OpenType feature tips: introduction

This is part of a set of posts on writing OpenType font features. This introduction is for people who don't design fonts and especially people who don't feel like they have a solid understanding of how text works in a computer. If that's you, read on. Otherwise, you'll probably get more benefit from heading straight to the other posts. Aside from this intro, each post is stand-alone and the set can be read in any order. Here's the full list of posts:


When you type text on a keyboard, it appears on the screen.

Of course, like everything to do with computers the truth is more complicated than that. That simple cause-and-effect is more like a four-step process:

  1. You press the “a” key on the keyboard.
  2. The computer records the input for the letter “a” as character data—the letter “a” is encoded as the number 61.
  3. The computer reads the font data to find the instructions for drawing the glyph at position 61.
  4. The computer draws the glyph on the screen; assuming it's a normal text font, the glyph should look like the letter “a”.

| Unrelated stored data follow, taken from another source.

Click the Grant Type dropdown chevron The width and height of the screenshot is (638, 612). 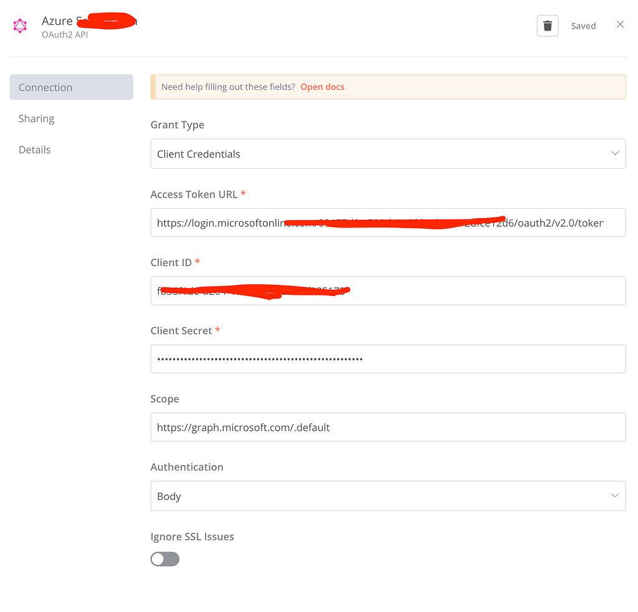[615, 153]
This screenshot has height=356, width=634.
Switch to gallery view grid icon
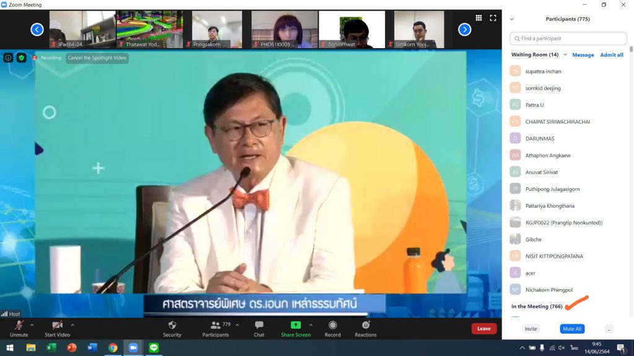pos(479,18)
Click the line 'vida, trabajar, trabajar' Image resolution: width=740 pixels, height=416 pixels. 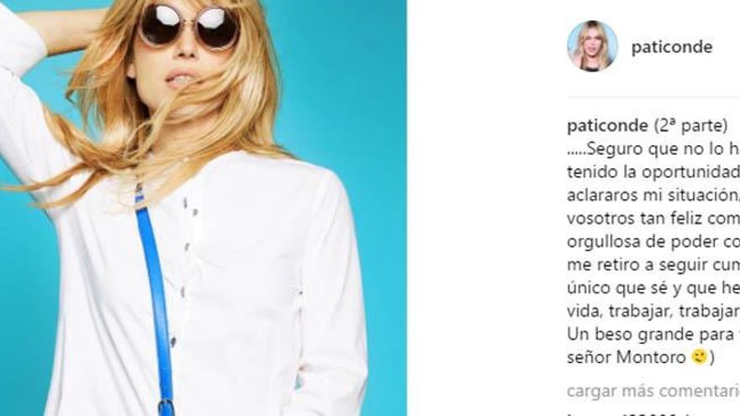(x=653, y=311)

Older font formats like TrueType (TTF/.ttf) are pretty straightforward. The font's basically a table with two columns: data points (like 61) on one side and drawing instructions on the other. Your computer goes down the table looking for its data point, then gets the matching drawing instructions. Newer formats like OpenType (OTF/.otf) and the related webfont formats WOFF/.woff, WOFF2/.woff2) aren't so simple. In fact, they can get absurdly complicated (for a font, at least).

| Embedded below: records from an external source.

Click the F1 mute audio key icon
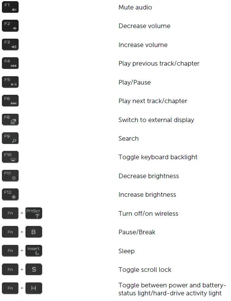 (x=10, y=7)
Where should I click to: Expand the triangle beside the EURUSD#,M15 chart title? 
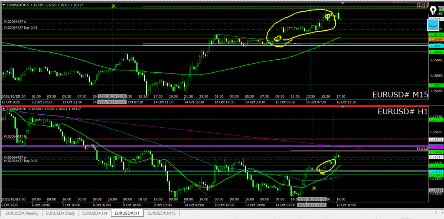tap(4, 5)
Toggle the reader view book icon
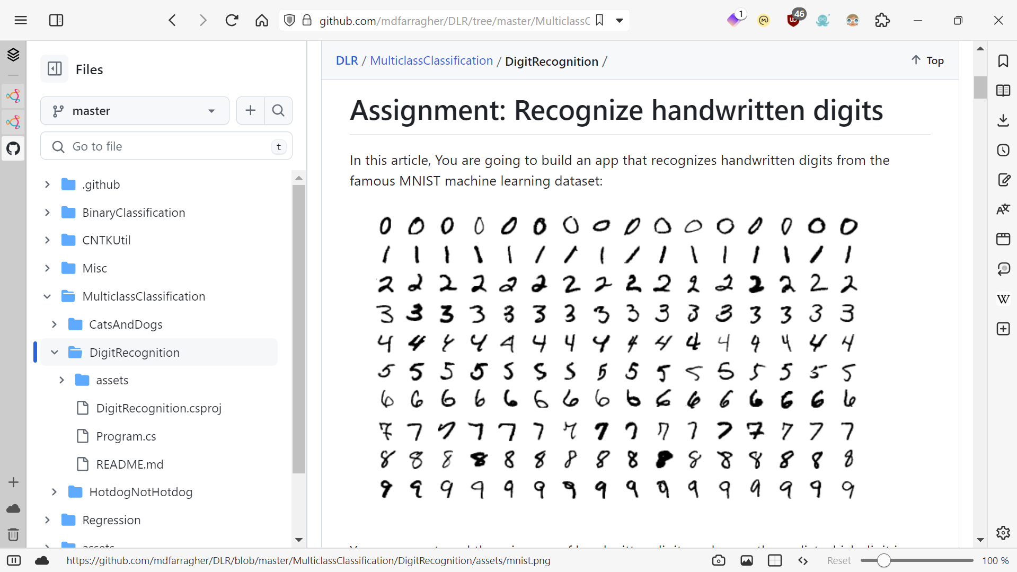Viewport: 1017px width, 572px height. pyautogui.click(x=1003, y=91)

How complex could a font get? Someone put a short interactive Pokémon Gen 1 imitation in a font (Fontemon). People have made fonts that can convert decimal numbers to Roman numeral equivalents (e.g. “129” to “CXXIX”). For my part, I once made a font styled to look like it's drawn in a chunky marker pen (LilMrkr) that cycles between twelve different versions of each glyph to give it the feeling of real handwriting.

Those are pretty extreme, gimmicky cases, but it's not uncommon for OpenType fonts to have features like ligatures (several glyphs joined into one, like “fi” being redrawn so the dangling tip of the “f” is used as the dot of the “i” like this: “fi”) or small-caps (replacing lowercase letters with smaller versions of capital letters). In word processors or publishing apps, you can normally find the settings under a menu called e.g. “Typography” or “Font features”. In web browsers, you can control them in a CSS stylesheet using font-* properties like font-variant-caps or the generic font-feature-settings.

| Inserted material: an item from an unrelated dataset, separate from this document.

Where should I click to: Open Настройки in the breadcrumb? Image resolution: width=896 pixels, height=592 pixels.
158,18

The features themselves are written in a simple code that tells your computer how to swap or change glyphs when you write text in that font. For instance, the following code swaps (substitutes, sub) lowercase letters for (by) small-caps:

sub a by a.sc;
sub b by b.sc;
sub c by c.sc;
...

This code tells the font that when the computer asks for the glyph for data point 61—the letter “a”—it should send the computer the drawing instructions for small-cap “a” instead of regular lowercase “a”. (The font internally calls the small-cap form a.sc.) This doesn't change the data point for the character! It just changes what the computer draws for that number. If you copied the small-cap “a” and pasted it in raw form somewhere (e.g. a browser address bar), it'd go back to looking like an ordinary lowercase “a”.

There are other rules, like many-to-one substitution or contextual substitution, but the code looks very similar to the code above.


Feature code is simple and many font features are straightforward, but a few are surprisingly hard to build because they're partly but not wholly open-ended. A feature like small-caps is very strict—you just replace lowercase letters (and, optionally, virtually all characters in the font) with small-caps forms. A feature like ligatures is very free—you just add whichever ligatures you think will work well in your font. A feature like case-sensitive forms is somewhere in between—you have freedom over what it applies to (often punctuation you want to align with upper- instead of lowercase letters), but it definitely can't apply to anything and everything.

The rest of this set of posts covers several features that fall in this awkward middle ground, as well as the code and glyphs needed for Gaelic type. Each set of advice is an amalgamation of sources I've read over several years of designing fonts—mostly from design blogs and the TypeDrawers forum, plus my own ideas. I just wanted to combine each group in one place, and figured it might help other people too.